First of all, a disclaimer: I don’t have a lot of experience working with the OpenCV stereo calibration algorithms, so take everything I say with a grain of salt.
I’m going to keep the first pass brief, because I don’t know what you do/don’t know.
Intrinsics: The intrinsic parameters describe physical properties of a given camera + lens pairing and include the focal length, and optical image center. These parameters describe how 3D points in the camera reference frame project to the image sensor.
Note that the focal length units are pixels, as is the image center. Intrinsics are assumed to not change, which means that if you have an adjustable zoom or focus you must lock it down (preferably physically) so that it doesn’t change after you calibrate the intrinsics. The camera intrinsics are often represented in matrix form, and is commonly called the camera matrix. The camera matrix is typically written as a C or K.
Extrinsics: The extrinsic parameters include 3 rotation angles and 3 translation values. These parameters describe the position and orientation of a camera in some 3D reference frame. Note that origin of the camera reference frame is the nodal point, which corresponds to the pinhole of the theoretical pinhole camera.
While it is possible to estimate the values for both intrinsic and extrinsic parameters (either from measurement or provided specifications), calibration will almost always give better results.
If I were doing this I’d approach it something like this:
- Calibrate intrinsics for each camera separately.
- Calibrate the stereo configuration using the intrinsics you calibrated (note that the flags parameter defaults to FIX_INTRINSIC in the stereoCalibrate() call - this causes it to use the intrinsics you pass in and will not re-compute them.)
- Do whatever validation you need to do so that you can trust the R and T results you get.
Note that the R and T parameters describe a transformation from the camera 1 coordinate frame to the camera 2 coordinate frame. So you might be looking for your translation vector [0,16,0] in the T, but you won’t find it written that way. Assuming your translation measurement is accurate, you would expect the length of the translation vector to be the same as the length of your vector (16), but it will transformed depending on what R is, so you will get something different (not just a translation along a single axis.) And what you actually get depends on how you chose your coordinate system. (does your X,Y,Z agree with OpenCV? Is your rotation around the correct axis?)
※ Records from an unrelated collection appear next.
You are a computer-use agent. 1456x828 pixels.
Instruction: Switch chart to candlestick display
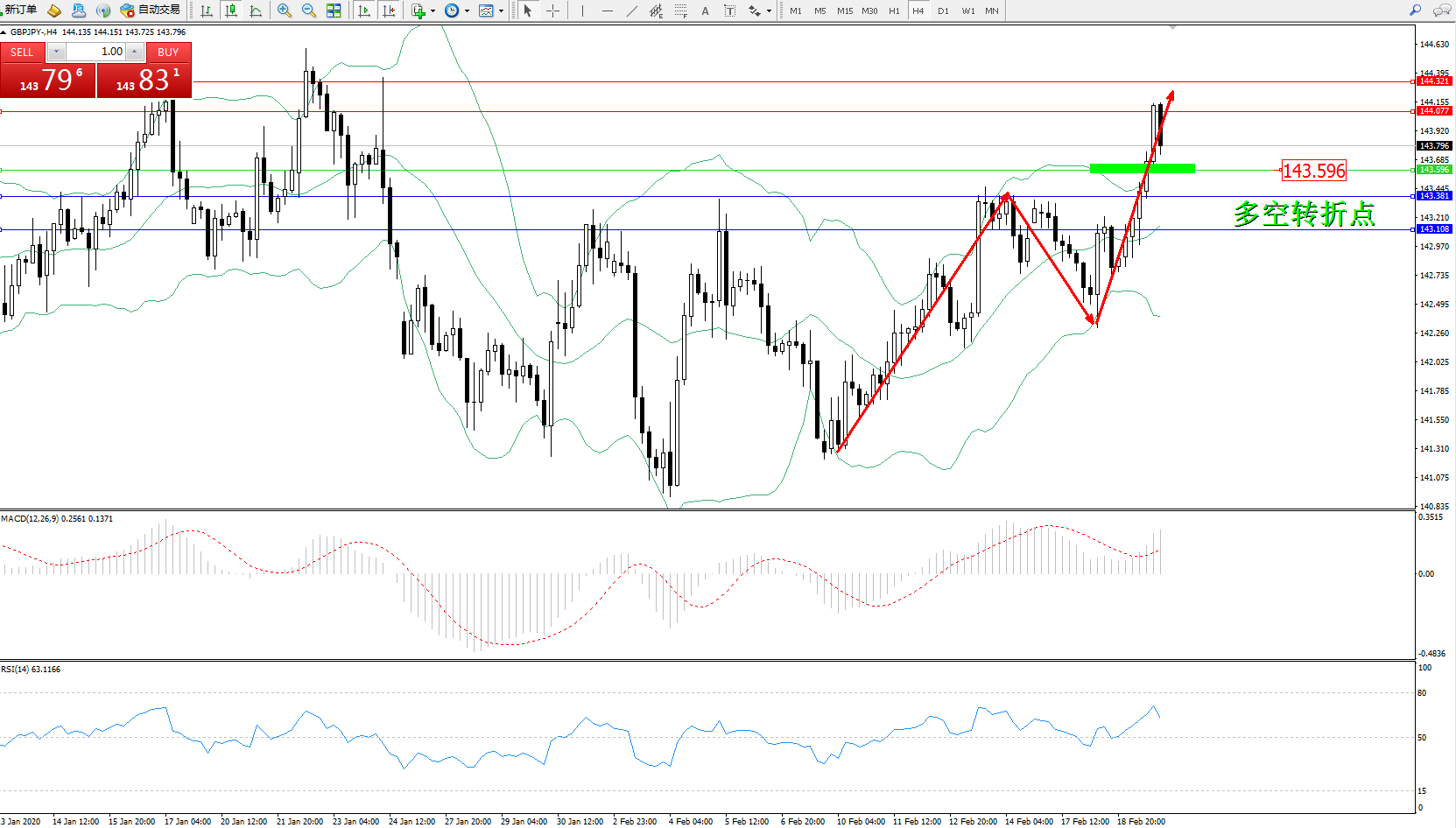coord(231,11)
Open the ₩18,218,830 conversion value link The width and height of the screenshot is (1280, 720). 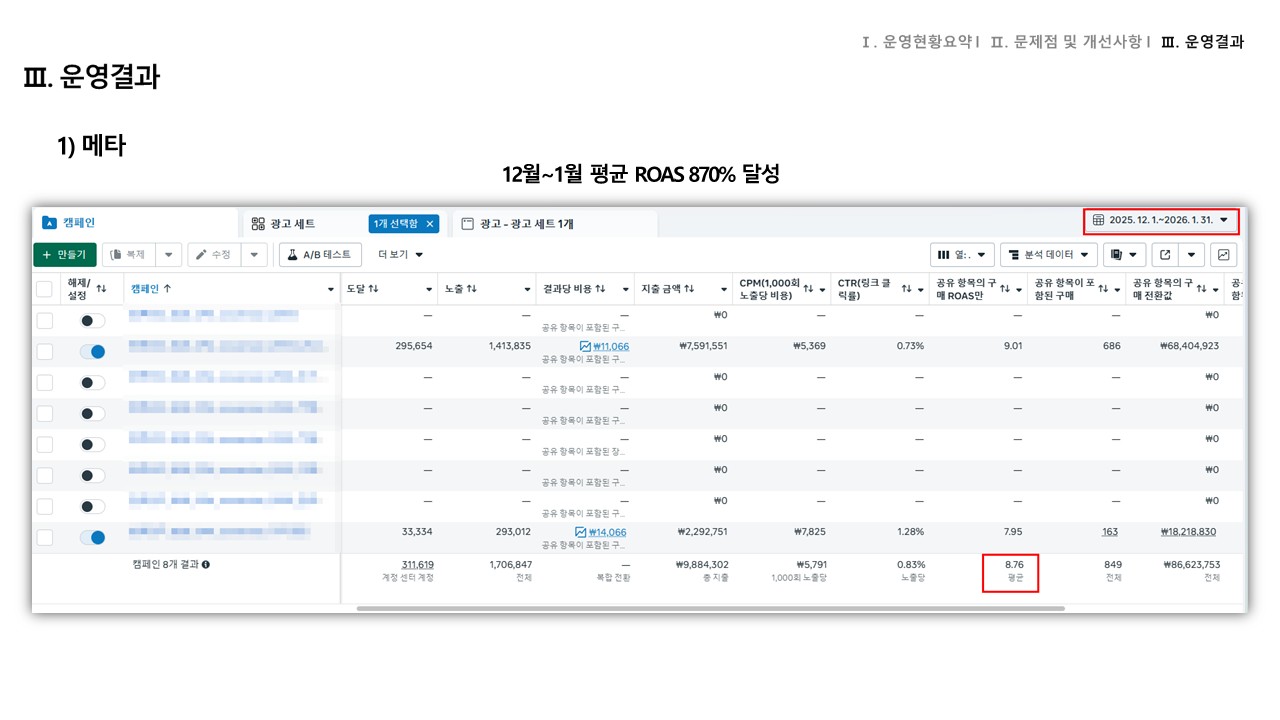coord(1188,532)
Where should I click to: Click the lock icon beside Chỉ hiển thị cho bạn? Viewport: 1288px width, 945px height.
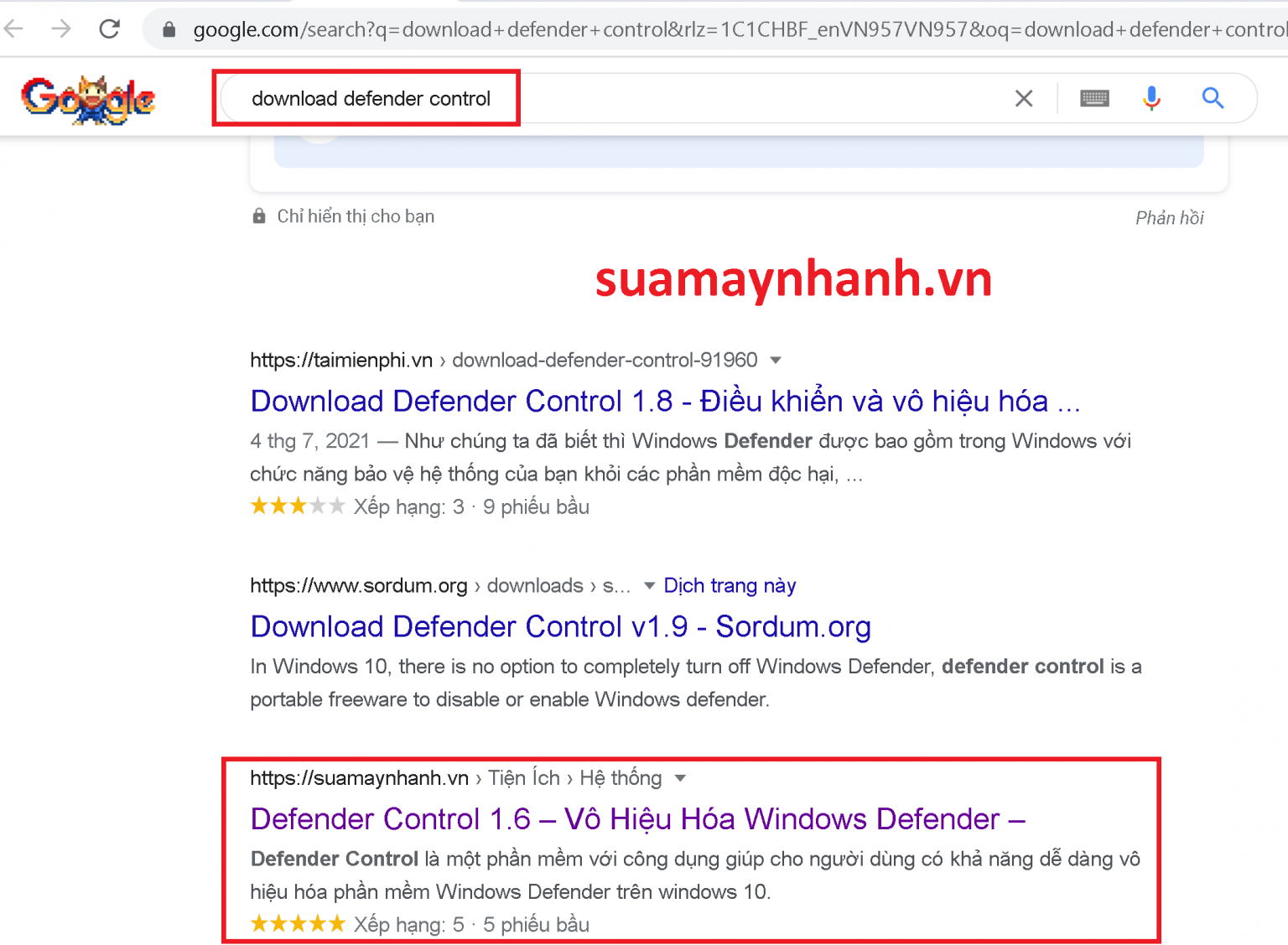coord(259,215)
I prefer doing the camera calibration offline / as a separate step for a few reasons. It’s a more complex problem to solve, so doing it separately lets you focus on getting high quality results without being constrained as you would by doing it in-situ. Also it probably makes the stereo (extrinsics) part easier because you don’t require a large number of input images with different calibration target position/orientations. (which you would need to get good intrinsics)
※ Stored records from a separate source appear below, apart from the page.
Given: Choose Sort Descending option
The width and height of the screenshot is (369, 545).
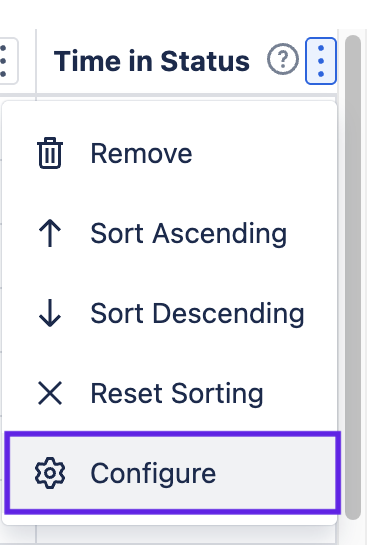Looking at the screenshot, I should (170, 313).
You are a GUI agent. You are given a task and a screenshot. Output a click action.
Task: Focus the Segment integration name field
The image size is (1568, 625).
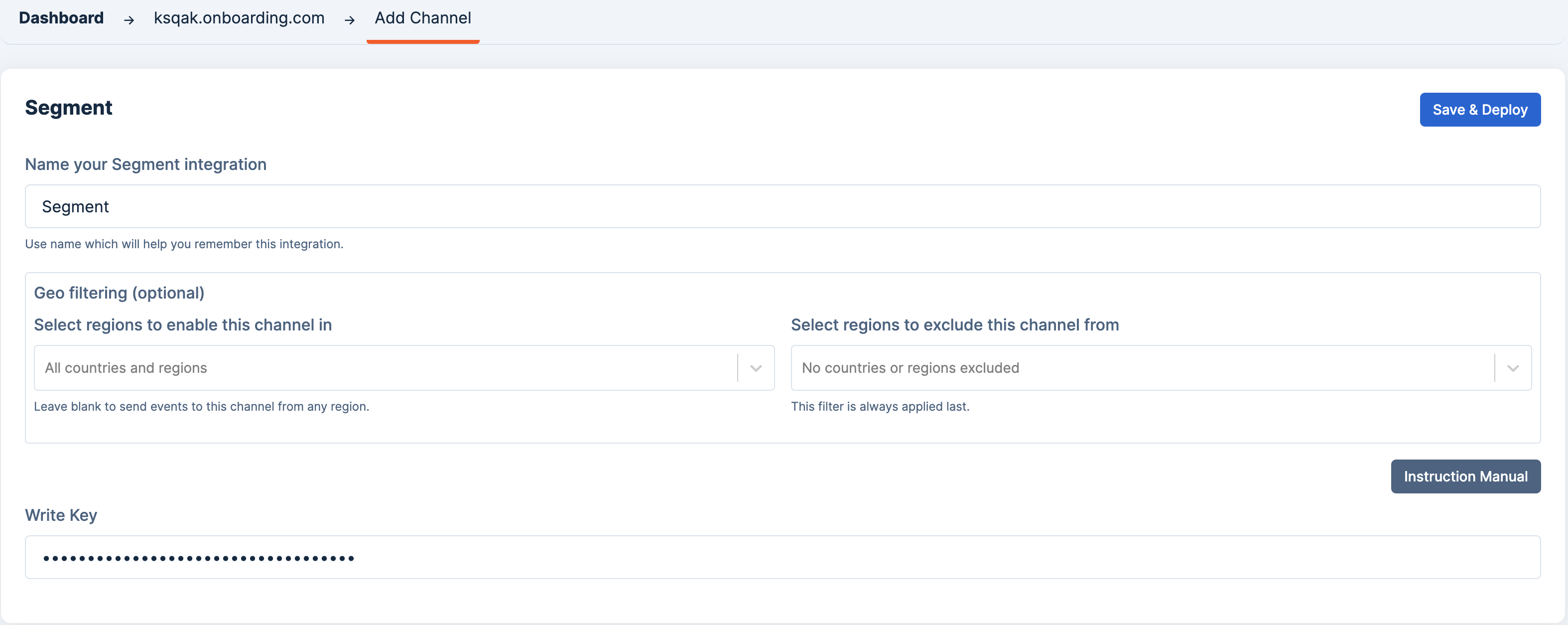pos(782,206)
This is all assuming you want to use OpenCV as the framework. If so, it’s best to buy in to the framework and let OpenCV do the work for you. Trying to estimate / measure things yourself is fraught - if for no other reason because you have to make sure you are representing the reuslts in the same way that OpenCV would. (And really the calibration algorithms are going to give you far more accurate results, I promise.)